DAIRY FARMERS of Britain is the latest buyer to take the limits off milk production for its suppliers, as quota prices continue to slide.
Members of the co-op have been told that they will not be penalised for overproduction, and will have all withheld milk cheques returned to them.
The threshold for withholding payments at DFoB had already been lifted from the 4% over quota to 8%, but now the limit has been done away with altogether.
The move comes in response to December‘s milk delivery figures, which showed that the UK had fallen even further below quota.

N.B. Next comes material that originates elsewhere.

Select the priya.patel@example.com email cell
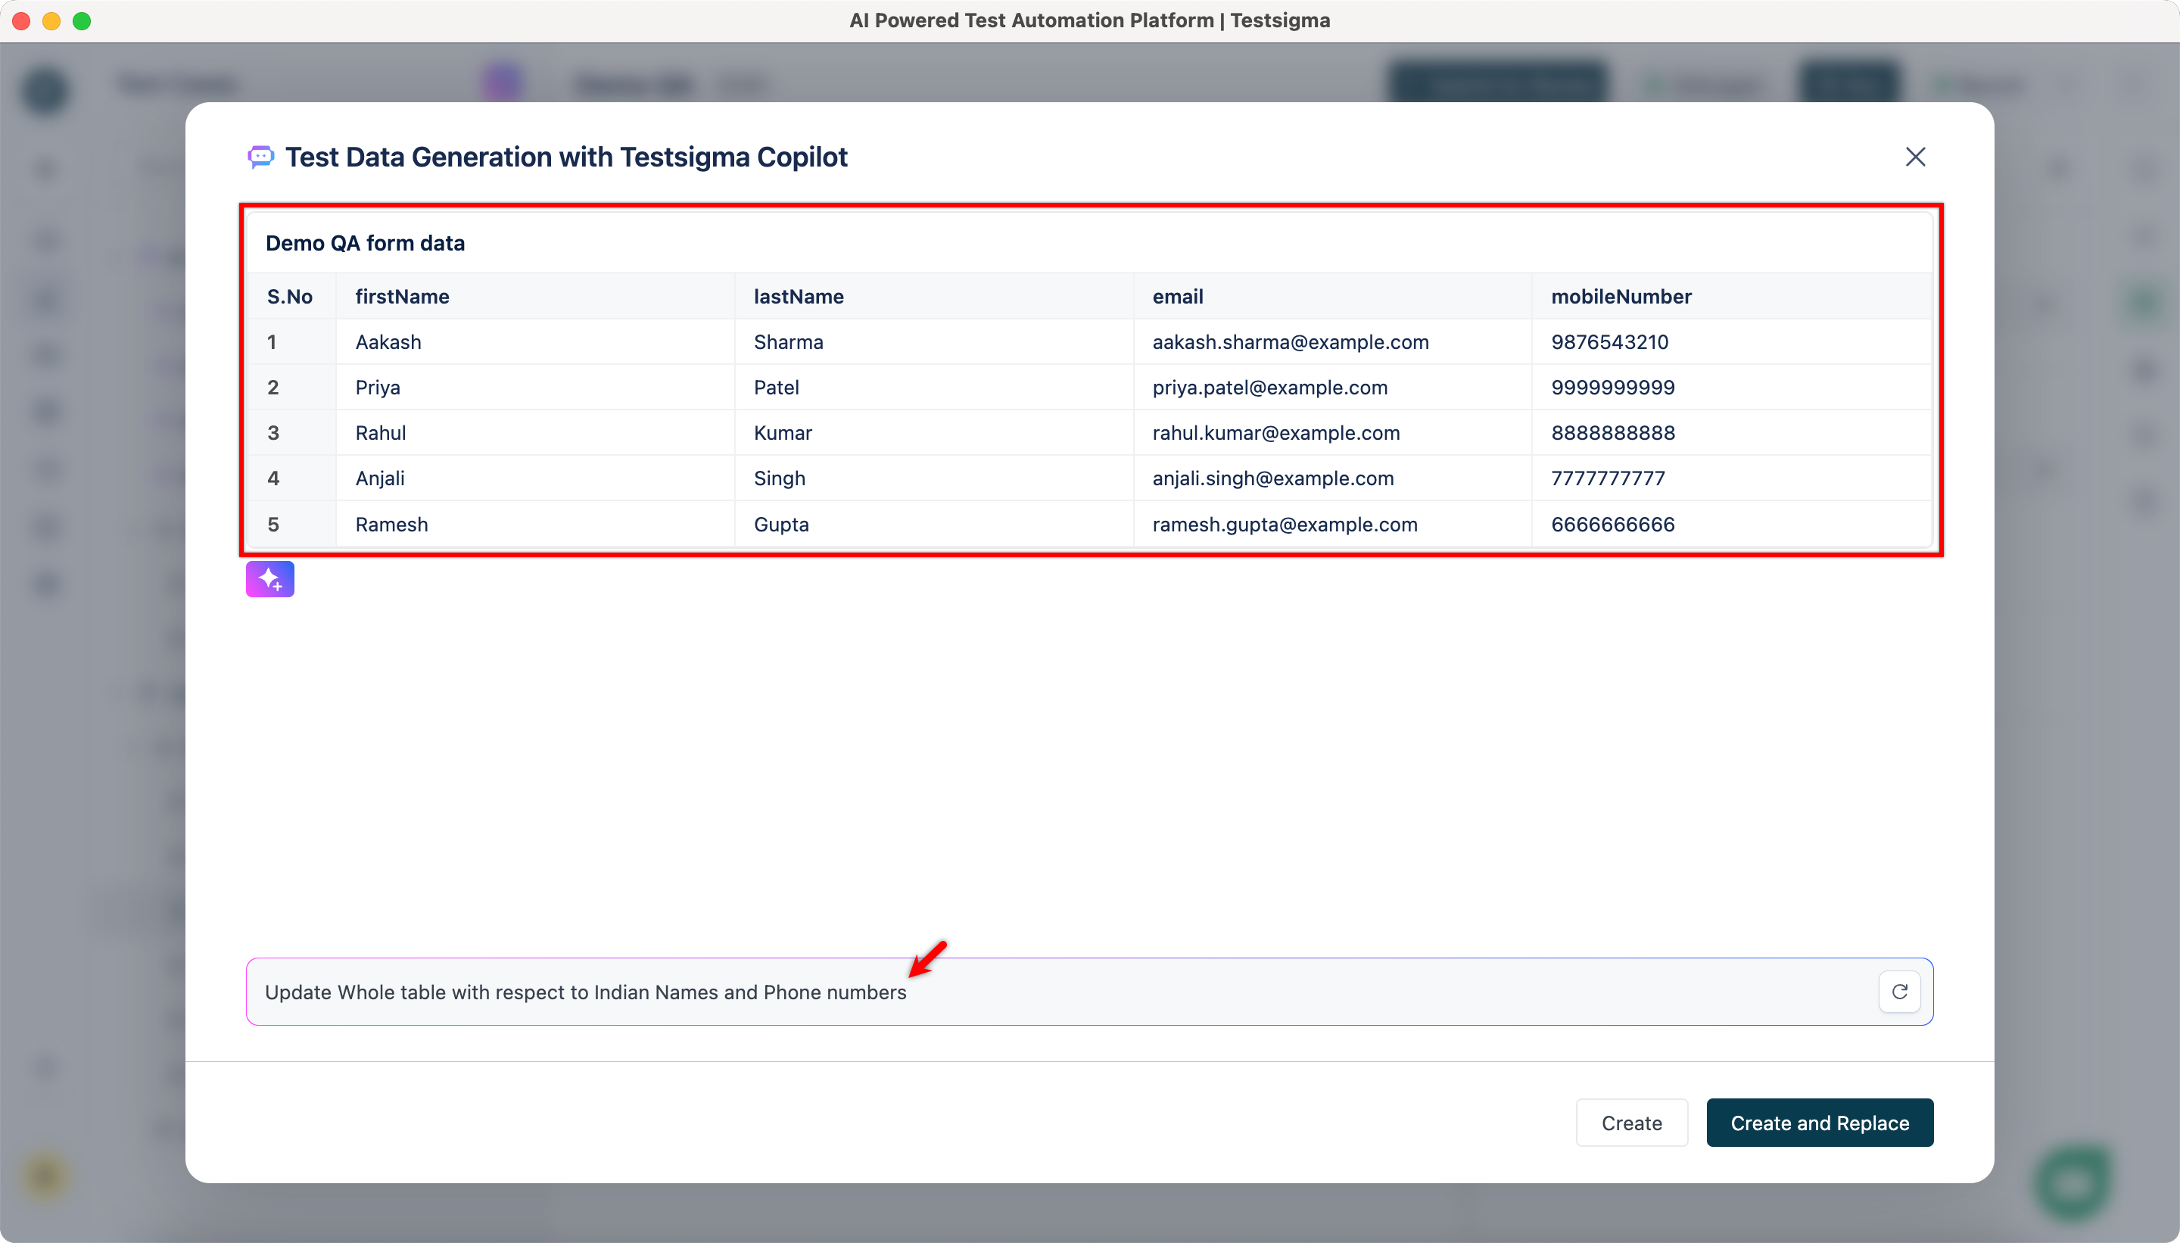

The Charles Holt/FARMERS WEEKLY butterfat adjusted profile estimated the shortfall to be some 215m litres of milk up to December.
DFoB joins co-ops First Milk and Milk Link in abolishing production limits, while Dairy Crest and Arla have lifted the threshold to 125% and 110% of quota respectively.

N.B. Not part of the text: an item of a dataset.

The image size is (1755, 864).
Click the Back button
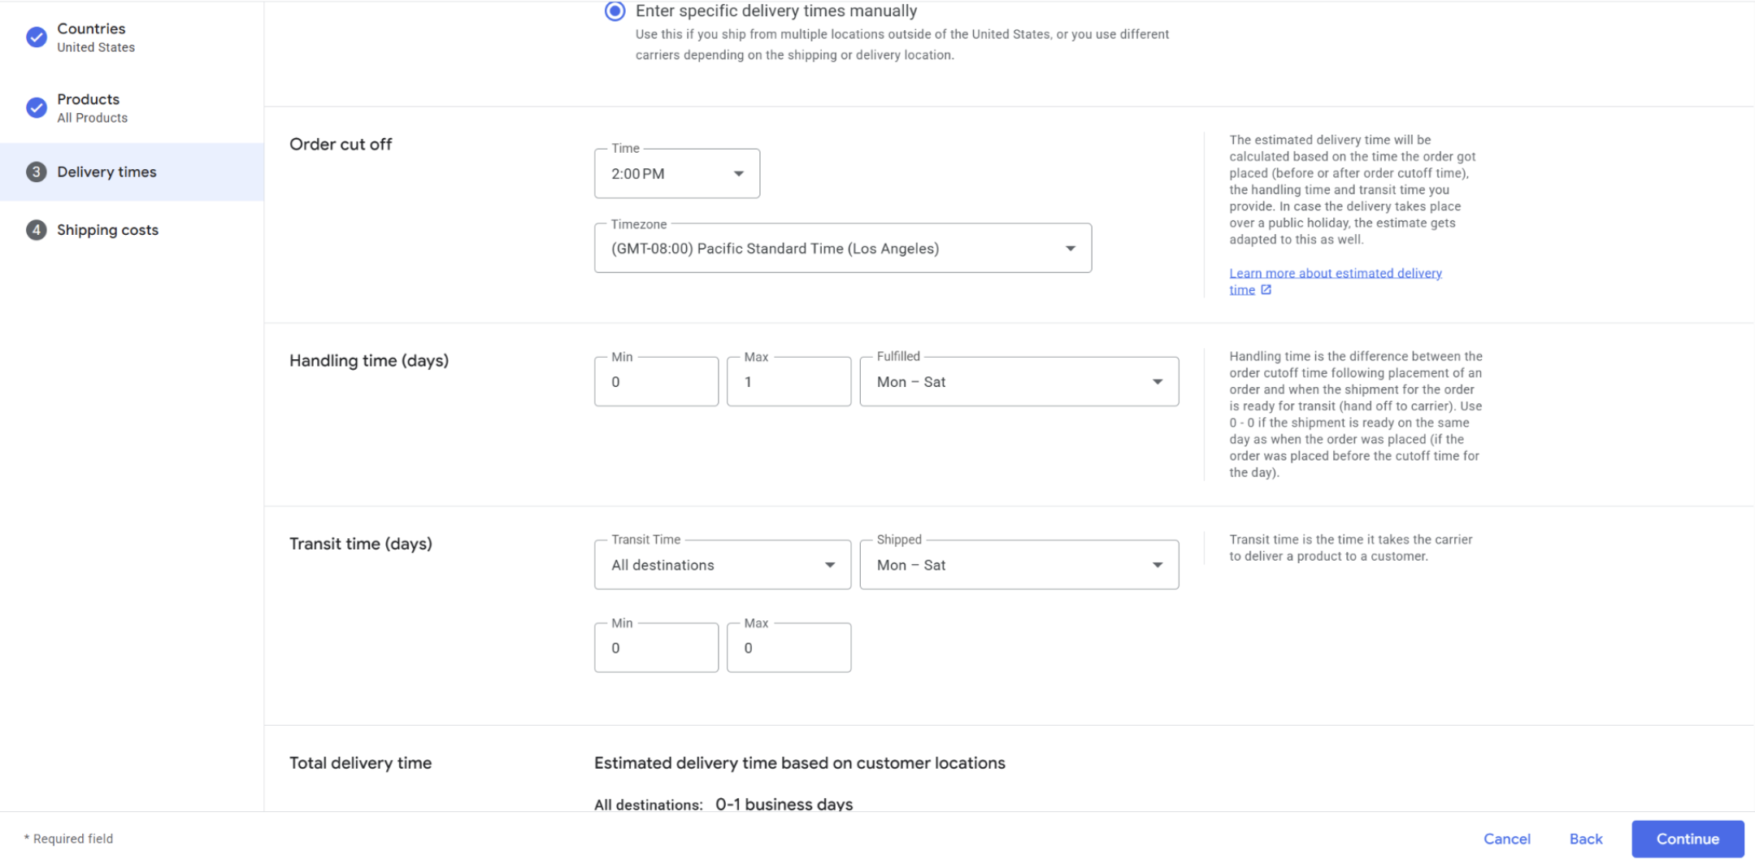tap(1585, 839)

Increasing confidence that the UK will not produce more than its national milk allowance has led to a slump in quota values, with prices down to 5.8p to lease a litre of 4% quota.

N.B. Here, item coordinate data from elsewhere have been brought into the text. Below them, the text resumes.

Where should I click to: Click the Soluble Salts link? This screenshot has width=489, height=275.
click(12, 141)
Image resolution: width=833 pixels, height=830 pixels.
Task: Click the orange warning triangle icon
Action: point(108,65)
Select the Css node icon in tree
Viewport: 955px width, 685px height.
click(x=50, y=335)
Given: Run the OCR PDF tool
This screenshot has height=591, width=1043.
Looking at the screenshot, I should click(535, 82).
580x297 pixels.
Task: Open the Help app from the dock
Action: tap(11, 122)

This compares to 6.4p/litre one month ago and 11.8p/litre in the same week of 2004. Sale values are also down to 10.8p/litre, a fall of nearly half a penny on the week.
The price of quota now stems entirely from its investment value with regard to the single farm payment, and brokers‘ estimates are in the 5.5-6.0p/litre range.
Trading has seen the vast majority of quota moving from England across regional borders into Scotland, Northern Ireland and Wales, said Jonathan Smith, a consultant with BK National Quota Exchange.
“English dairy farmers are thinking they may as well sell it and have 6p/litre now instead of 6-8p/litre over the next eight years.
“But prices around 5.5p/litre will put farmers off selling and even 6p/l is a real barrier in everyone‘s minds.”